Les relatives s'enchaînent, mimant la hiérarchie, ce squelette de l'entreprise.
Les répétitions s'enchaînent, révélant la généalogie de l'entreprise.
Talent et vivacité. Tout l'art d'Amélie Nothomb.

"Et moi, je n'étais la supérieure de personne."
La narratrice, qui n'a pas de subordonné, ne peut que renvoyer à elle-même.
Elle est à elle-même sa propre relative.
Il est amusant de constater que le mot "subordonné" s'emploie pour désigner "l'inférieur hiérarchique" aussi bien que la proposition qui, en grammaire bien ordonnée, ne peut que dépendre d'une "principale" et est dite, pour cela, "subordonnée à la principale."
L'ordre hiérarchique, ce noyau dur de la sphère sociale, imite donc la langue.
Ou plutôt ne serait-ce pas la langue qui constituerait l'ordre des choses?

D'ailleurs :

"On pourrait dire les choses autrement.

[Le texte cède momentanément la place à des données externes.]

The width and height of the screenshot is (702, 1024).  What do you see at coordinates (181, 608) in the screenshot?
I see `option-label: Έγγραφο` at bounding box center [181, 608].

J'étais aux ordres de mademoiselle Mori, qui était aux ordres de monsieur Saito, et ainsi de suite, avec cette précision que les ordres pouvaient, en aval, sauter les échelons hiérarchiques." (Amélie Nothomb, même page).

Il est ainsi plus rapide d'ordonner que de commenter.
On ne grimpe pas quatre à quatre les échelons d'une hiérarchie.
La hiérarchie et l'objet même de l'entreprise étant de s'installer dans un "ainsi de suite" performant, efficace, sans accroc : Il faut que ça tourne ; il faut que ça roule.

La conclusion logique, de ce qui me fait penser à une sorte de "syllogisme tautologique" (une démonstration dont chacune des parties ne ferait que souligner le principe d'identité de chaque chose : A est égal à A et non égal à non-A) quoi qu'on dise, reste la même :

"Donc, dans la compagnie Yumimoto, j'étais aux ordres de tout le monde." (Amélie Nothomb, même page).